* [Exercise details]: Among the lines below, how many carry the string "agent"? Reply with a number and nothing else.

---------- Given data

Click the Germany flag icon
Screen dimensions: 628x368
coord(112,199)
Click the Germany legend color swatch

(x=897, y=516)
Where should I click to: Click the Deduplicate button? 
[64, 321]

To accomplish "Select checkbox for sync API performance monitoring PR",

--------------------
---------- Given data

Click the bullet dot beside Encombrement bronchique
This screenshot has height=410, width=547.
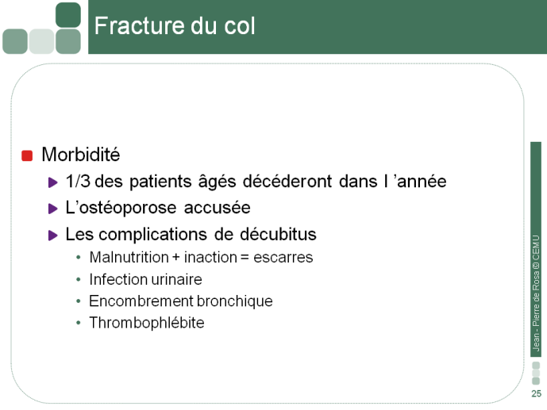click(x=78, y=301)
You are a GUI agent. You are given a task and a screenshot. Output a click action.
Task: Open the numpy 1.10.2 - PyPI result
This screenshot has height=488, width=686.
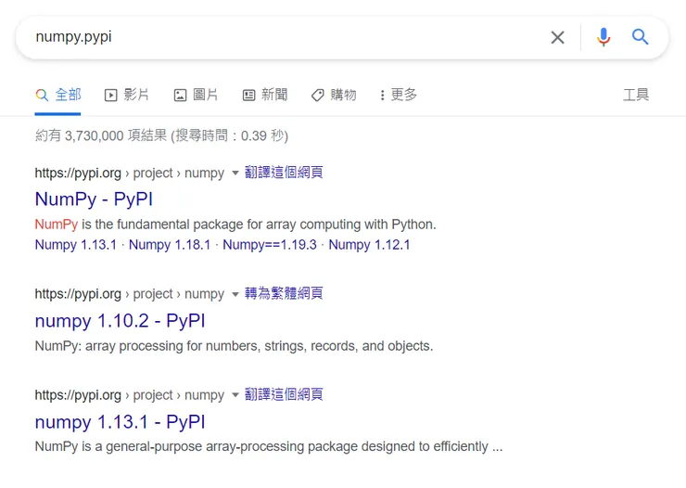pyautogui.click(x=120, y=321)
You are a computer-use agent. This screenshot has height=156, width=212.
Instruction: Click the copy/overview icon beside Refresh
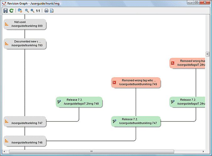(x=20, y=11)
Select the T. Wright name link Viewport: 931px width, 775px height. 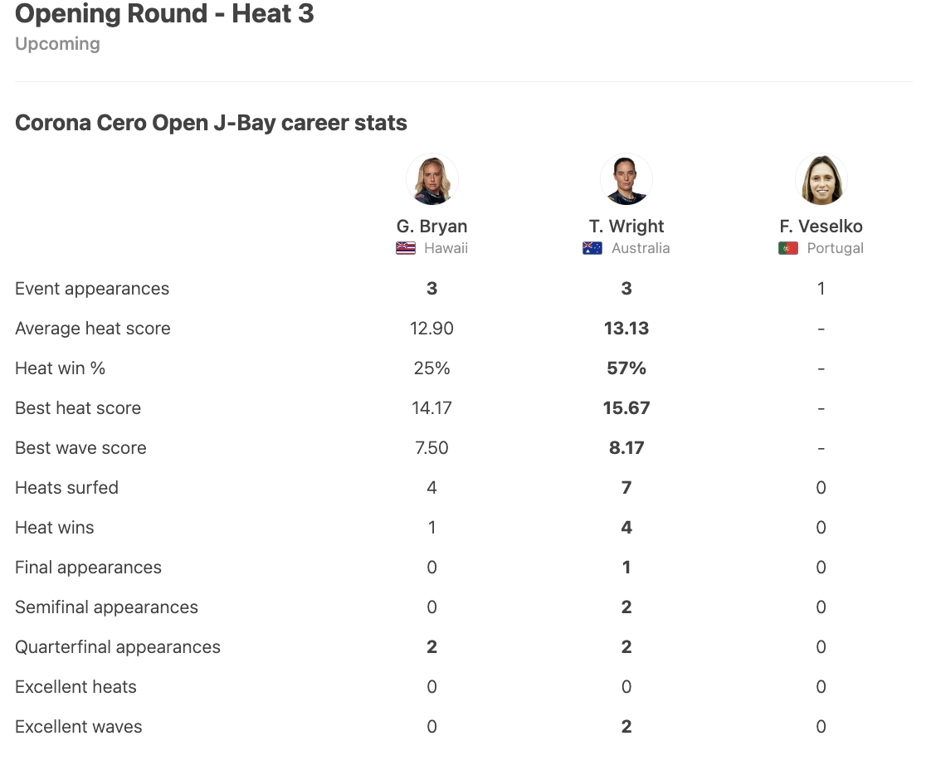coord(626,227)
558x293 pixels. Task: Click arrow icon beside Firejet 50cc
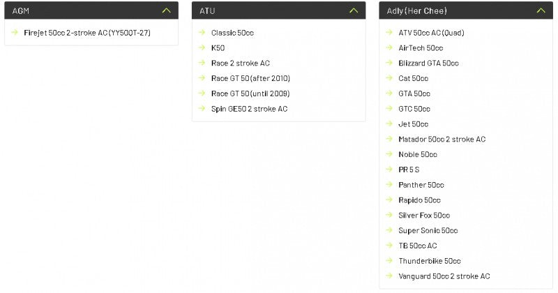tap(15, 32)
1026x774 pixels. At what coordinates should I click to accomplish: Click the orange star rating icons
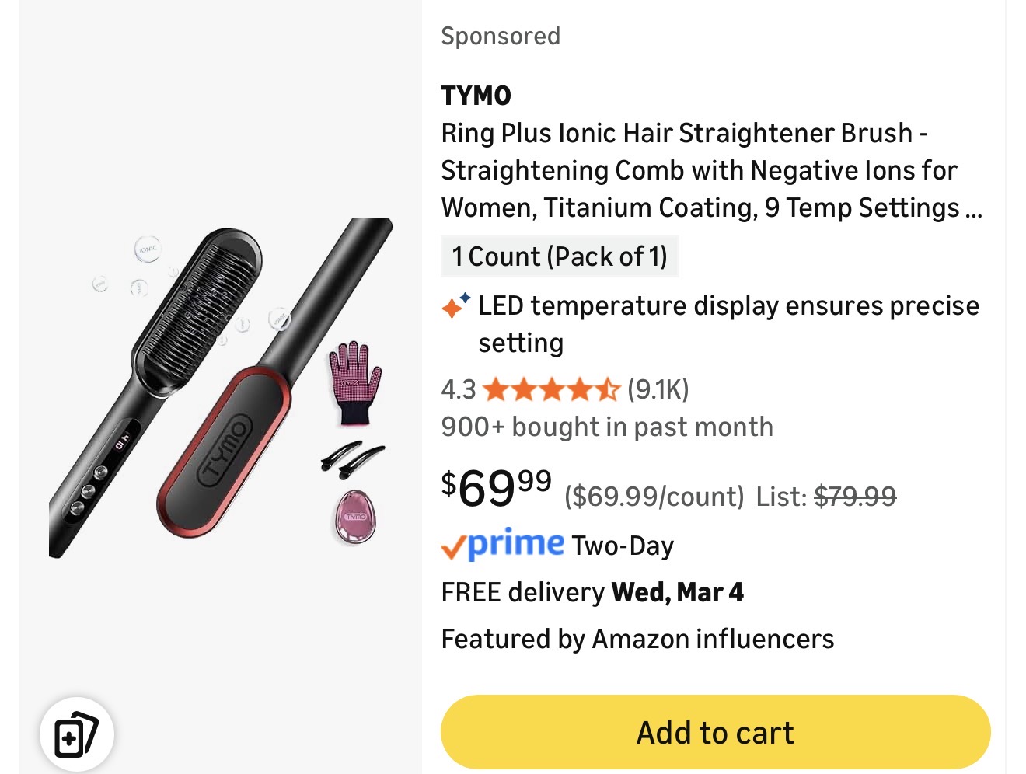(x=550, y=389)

--------------------

* [Task response]: 2